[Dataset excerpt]
— Begin —
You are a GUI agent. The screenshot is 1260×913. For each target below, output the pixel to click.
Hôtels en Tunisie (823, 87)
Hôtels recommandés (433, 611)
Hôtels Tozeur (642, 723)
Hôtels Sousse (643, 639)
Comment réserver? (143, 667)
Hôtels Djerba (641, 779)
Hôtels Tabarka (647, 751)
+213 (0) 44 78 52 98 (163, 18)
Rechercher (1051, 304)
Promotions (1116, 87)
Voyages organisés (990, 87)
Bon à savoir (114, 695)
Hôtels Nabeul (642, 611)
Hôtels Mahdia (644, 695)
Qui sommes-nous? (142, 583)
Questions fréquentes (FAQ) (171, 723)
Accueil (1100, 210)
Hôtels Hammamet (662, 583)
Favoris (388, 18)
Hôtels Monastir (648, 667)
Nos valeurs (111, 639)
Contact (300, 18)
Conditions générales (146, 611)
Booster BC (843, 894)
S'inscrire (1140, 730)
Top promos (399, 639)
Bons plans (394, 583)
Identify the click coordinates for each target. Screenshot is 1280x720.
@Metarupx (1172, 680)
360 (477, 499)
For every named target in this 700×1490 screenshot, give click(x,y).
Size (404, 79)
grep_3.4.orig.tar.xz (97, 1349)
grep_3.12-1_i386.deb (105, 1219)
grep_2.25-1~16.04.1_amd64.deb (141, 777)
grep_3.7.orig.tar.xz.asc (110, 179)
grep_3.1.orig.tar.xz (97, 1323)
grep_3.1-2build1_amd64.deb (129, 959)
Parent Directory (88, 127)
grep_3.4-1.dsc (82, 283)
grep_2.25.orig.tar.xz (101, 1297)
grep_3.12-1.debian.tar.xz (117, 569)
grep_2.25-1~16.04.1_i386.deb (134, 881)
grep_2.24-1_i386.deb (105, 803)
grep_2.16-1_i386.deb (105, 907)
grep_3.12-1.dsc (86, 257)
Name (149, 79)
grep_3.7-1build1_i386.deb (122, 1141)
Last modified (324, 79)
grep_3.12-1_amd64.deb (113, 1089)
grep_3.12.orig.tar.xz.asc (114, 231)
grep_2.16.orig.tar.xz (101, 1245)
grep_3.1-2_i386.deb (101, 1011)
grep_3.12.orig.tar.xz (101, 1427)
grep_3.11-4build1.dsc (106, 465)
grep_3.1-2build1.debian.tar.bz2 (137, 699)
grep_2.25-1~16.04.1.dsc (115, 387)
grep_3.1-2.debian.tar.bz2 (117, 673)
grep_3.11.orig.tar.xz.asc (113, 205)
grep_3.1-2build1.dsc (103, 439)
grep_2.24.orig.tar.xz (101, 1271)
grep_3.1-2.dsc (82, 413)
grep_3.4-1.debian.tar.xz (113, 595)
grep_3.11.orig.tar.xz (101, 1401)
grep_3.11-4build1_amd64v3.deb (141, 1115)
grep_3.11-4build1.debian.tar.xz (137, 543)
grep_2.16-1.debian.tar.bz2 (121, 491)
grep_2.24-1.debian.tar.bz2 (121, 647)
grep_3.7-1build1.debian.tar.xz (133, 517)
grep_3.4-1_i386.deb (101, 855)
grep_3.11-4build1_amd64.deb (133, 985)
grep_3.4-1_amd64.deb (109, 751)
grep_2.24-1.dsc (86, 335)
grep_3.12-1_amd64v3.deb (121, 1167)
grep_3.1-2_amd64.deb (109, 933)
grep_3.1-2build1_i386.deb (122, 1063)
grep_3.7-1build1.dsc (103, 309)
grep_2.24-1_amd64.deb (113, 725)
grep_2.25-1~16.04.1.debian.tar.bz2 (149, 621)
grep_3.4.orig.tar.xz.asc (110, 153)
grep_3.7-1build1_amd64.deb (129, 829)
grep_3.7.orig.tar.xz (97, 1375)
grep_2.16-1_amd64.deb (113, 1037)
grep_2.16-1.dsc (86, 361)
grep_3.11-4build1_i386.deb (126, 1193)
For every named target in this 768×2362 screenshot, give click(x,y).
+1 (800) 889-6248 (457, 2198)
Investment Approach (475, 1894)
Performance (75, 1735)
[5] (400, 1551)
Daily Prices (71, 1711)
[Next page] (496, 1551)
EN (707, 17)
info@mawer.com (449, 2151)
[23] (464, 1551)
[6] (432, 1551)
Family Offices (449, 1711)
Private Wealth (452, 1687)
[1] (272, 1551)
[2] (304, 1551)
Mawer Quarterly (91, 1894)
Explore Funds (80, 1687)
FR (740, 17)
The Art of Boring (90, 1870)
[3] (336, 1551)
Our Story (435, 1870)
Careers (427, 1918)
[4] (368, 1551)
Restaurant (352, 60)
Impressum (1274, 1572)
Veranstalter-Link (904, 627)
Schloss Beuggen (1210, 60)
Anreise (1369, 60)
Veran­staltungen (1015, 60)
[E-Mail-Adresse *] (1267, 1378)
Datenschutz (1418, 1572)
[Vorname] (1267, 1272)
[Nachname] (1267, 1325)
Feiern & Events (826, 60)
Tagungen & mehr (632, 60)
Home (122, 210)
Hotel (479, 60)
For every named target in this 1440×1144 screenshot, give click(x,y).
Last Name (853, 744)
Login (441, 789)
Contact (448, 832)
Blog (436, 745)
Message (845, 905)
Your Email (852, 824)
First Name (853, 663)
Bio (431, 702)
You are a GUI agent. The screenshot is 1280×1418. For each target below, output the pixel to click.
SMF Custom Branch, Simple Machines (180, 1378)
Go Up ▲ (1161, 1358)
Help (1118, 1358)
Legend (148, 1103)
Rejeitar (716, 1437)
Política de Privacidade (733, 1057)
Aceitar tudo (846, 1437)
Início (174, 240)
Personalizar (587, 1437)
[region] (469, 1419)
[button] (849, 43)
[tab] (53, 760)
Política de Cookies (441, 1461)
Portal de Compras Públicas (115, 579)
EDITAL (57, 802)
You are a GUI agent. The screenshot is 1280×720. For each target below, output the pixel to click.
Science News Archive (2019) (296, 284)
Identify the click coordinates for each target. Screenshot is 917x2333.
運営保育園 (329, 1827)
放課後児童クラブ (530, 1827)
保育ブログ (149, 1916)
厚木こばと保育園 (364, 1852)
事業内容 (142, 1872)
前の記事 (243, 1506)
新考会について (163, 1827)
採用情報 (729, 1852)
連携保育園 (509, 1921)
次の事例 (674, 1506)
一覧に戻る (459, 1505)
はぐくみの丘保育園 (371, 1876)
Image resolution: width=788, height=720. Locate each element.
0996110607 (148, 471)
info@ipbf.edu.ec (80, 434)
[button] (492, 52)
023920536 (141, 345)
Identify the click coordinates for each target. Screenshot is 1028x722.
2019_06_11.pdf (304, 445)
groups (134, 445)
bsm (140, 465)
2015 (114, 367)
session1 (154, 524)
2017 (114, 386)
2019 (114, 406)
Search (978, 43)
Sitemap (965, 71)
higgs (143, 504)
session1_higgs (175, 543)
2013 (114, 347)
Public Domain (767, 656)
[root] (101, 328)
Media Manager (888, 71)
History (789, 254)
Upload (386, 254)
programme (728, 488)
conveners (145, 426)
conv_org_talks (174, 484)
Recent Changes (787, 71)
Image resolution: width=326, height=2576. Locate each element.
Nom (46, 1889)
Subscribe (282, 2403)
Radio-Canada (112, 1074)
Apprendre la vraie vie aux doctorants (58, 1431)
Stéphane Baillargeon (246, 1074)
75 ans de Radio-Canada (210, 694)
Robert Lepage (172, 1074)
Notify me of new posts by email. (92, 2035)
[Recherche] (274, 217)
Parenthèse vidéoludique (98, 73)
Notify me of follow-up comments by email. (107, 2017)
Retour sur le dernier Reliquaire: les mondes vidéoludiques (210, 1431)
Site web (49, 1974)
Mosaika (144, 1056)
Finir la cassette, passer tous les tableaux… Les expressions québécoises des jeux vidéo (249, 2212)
— End —
» **Exercise**: Pick out each line above that contains the string "output" and copy it. Uppercase and lowercase must match.

» **Complete response**:
You are a GUI agent. The screenshot is 1260×913. For each target below, output the pixel to click.
You are a GUI agent. The screenshot is 1280×1418. For each target below, output the pixel to click.
You are a GUI agent. The screenshot is 1280×720. For each target below, output the pixel to click.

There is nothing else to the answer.